Dinos follow Nill to top of the conference

By Jon Roe

This is only the fourth season for the Dinos football program under head coach Blake Nill, but the team has already surfaced as the cream of the Canada West crop.

The Dinos are ranked third overall in the nation and are tops in their conference at 3-1 midway through the season.

It’s no wonder then that he managed to pull some key players from Saint Mary’s University when he left and that he continues to be one of the top recruiters in the country.

“You want to play for him,” says defensive lineman Deji Oduwole. “No matter what it is, no matter how down you are, you want to play for him. Even when we lost to Laval last season [59-10 in the national semi-final], during that half time speech, he just really made us want to play for him and keep going. He’s a motivational coach and I’m really happy to play for him.”

Oduwole, along with fellow fourth-years linebacker Andrea Bonaventura and defensive lineman Brandon Rockhill, jumped ship from Saint Mary’s after Nill left to join the Dinos for the 2006 season. Defensive back Steve Truzak made the move a year later and just this year quarterback Erik Glavic, who only played one game for Nill in 2005 at Saint Mary’s, trekked west.

“He’s a great coach and he knew how to win,” says Oduwole. “When I spoke to him after he left, and he told me that within two or three years we were going to win a Vanier Cup, I really believed what he was saying. You see now we have a Vanier Cup-type team. The man’s a man of his word.”

Nill was the head coach of the SMU Huskies from 1998 to 2005. During that time, he compiled a 49-15 record in the regular season and a 12­-5 playoff record. The Huskies were Atlantic University Sport champions six straight times (1999­-2004) and Vanier Cup champions twice (2001, 2002).

“I knew his track record, what he does as a coach is a great thing,” says Bonaventura. “I knew if I came here, there’d be a good chance I’d get to go to the Vanier Cup.”

For potential recruits, it’s not just about Nill’s success. He addresses them personally and honestly and makes sure they know exactly how they’ll fit in with the team. “I think the reason I can recruit well is that I don’t pull punches with recruiting,” Nill says. “I try to be up front and honest with the individual, the parents, the coaches — everybody. Sometimes you lose a kid because maybe you say the wrong thing, but at least in my mind I don’t have to worry about what I said because I know that right from the first time I talk to a kid, I’ll approach him and I’ll indicate to him how I feel he is as a player, how he is as a person, how I think he’ll fit in and I think everyone respects that and responds to that.”

The players agree.

“He tells you how it is; he tells you straight,” says Truzak, who played for Nill for two years at SMU while he finished his undergraduate degree. “You do your job and you work hard — he says you’re going to get on the field, you’ll get on the field. The best player plays.”

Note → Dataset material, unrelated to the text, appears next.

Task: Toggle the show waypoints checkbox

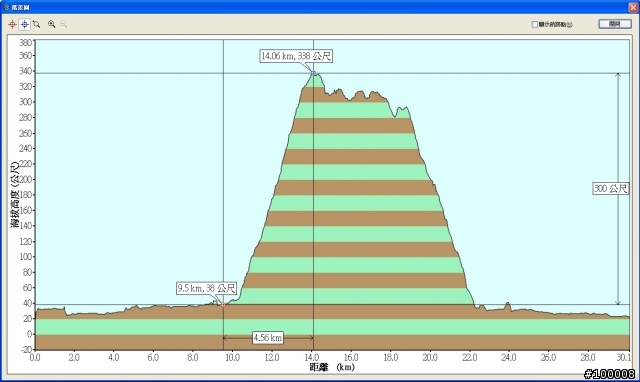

Nill admits that he has lost a few great athletes because he wouldn’t guarantee a starting spot or a certain amount of playing time, but he is confident that his method of developing players and building programs works.

And why shouldn’t he be. Before Nill joined the Dinos, the team hadn’t won a playoff game since winning the Vanier Cup in 1995. Nill just evened his record as Dinos head coach at 14-14 and won two playoff games last year en route to a Hardy Cup as Canada West champions.

He promised big results and so far he’s delivered. Given his track record, that shouldn’t be shocking.

“The biggest shock for me was when I got off the plane going to Saint Mary’s for the first time, ’cause he’s a giant,” says Rockhill.

“My brother told me how big he was, but I didn’t really know,” agrees Oduwole. “I stepped out of the car and greeted him and the man’s massive. He has really big hands, also. It was kind of a shock.”

He might give people a bit of a jolt the first time they meet in person, but he’s proven time and time again that he isn’t just a flash in the pan. Under Nill, the Dinos have become a top destination for football players across the country and are staring down more success. The players who have followed Nill across Canada are more than satisfied with the Nill experience so far.

“It’s been great,” says Bonaventura. “He’s a great coach, good person, good friend and if I had a chance to do it all over again, I would’ve done the exact same thing.”